石秩把沐慈绑在背上,也顺着绳子爬了下去。倒不是沐慈体力废,他现在好多了,而是他得留着体力精神力,以备应对突发状况。
崖底,马车已经碎了,虽然朝阳的马车是经过沐慈这边的工匠改造的,车体采取了一部分钢铁加固,但从这么高的山崖掉下去,即使是现代的大卡车也不可能毫发无伤。
锦衣卫趁着黄昏的微光在附近寻找,虽然有挺多血迹,还有一匹摔得稀烂的马,但并没有找到任何尸体或者残块。沐慈抬头往上看,崖壁上长了许多树枝藤蔓,道:“也许两个人被勾住了逃过一命。”
只希望是这样。
锦衣卫也如此想,借着上面抛下的更长的绳子,两个擅长攀援者爬上山崖查看,果然在一层比较茂密的树中找到了鲜血淋漓的两个人。
也不知道牟渔是怎么做到从马车里救人的,锦衣卫找到他们的时候,牟渔正垫在朝阳身下,用一种保护的姿态将朝阳郡主整个人圈在怀中。朝阳郡主呼吸稳定,听见声音她还有一点意识,张开眼看了一眼,说了一声:“赶快救他。”才昏迷过去。
石秩也跟着攀上来,把两人侧翻免得继续压迫伤者,然后摸摸牟渔的脖子,道:“心率低,但还活着。”但伤势很重,鼻息轻若不可闻,牟渔身上还在不停淌血,血腥味浓重。
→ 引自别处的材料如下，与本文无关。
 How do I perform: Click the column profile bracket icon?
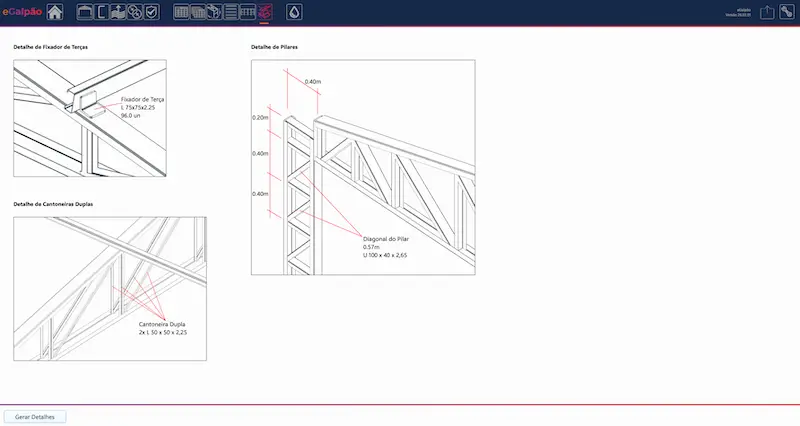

沐慈闭上眼睛,探出最近修炼了内功增长到七级初期的精神力,分出细丝从流血多的位置进入牟渔身体,跟随涌动的水流状,找到了“漏水”的好几个地方,然后用精神力能移动物体的特性,将破碎的两条大血管,一条中型血管的两端扎紧。为保险起见,沐慈还是扯下额头玉带把大臂扎紧,又把牟渔压住了肺部的一根断掉的肋骨做了复位,伸手往牟渔的后腰摸一摸,果然摸到了一截刺入后腰的木头。
“放担架,抬上去!”石秩吩咐。
沐慈道:“左侧躺,一定要稳定,轻一点别震动。”
石秩吩咐下去,担架下来,可锦衣卫并没有办法将牟渔的手掰开——牟渔即使重度昏迷,濒临死亡,也不放开保护朝阳郡主的手!
石秩道:“把两个人一起抬上去!护国公左侧躺。”
最后锦衣卫只好把两副担架绑在一起,将两个人小心翼翼一点一点的吊拉了上去。
……
山崖上,乐镜已经搭好了两处简易的帐篷,准备救人上来就赶紧实施手术……如果人没死的话。
当然,他不希望任何人死。
乐镜一个人不可能照顾得了两个,锦衣卫飞鸽传书让人将附近会动手术的医者都召集过来,如果能招个女医就更好了。
刚好今天谢四娘没入宫,沐若松被定王扣在了家里。锦衣卫快马来报,请谢四娘的时候。定王听闻女儿坠崖的消息,当即眼前一黑差点中风。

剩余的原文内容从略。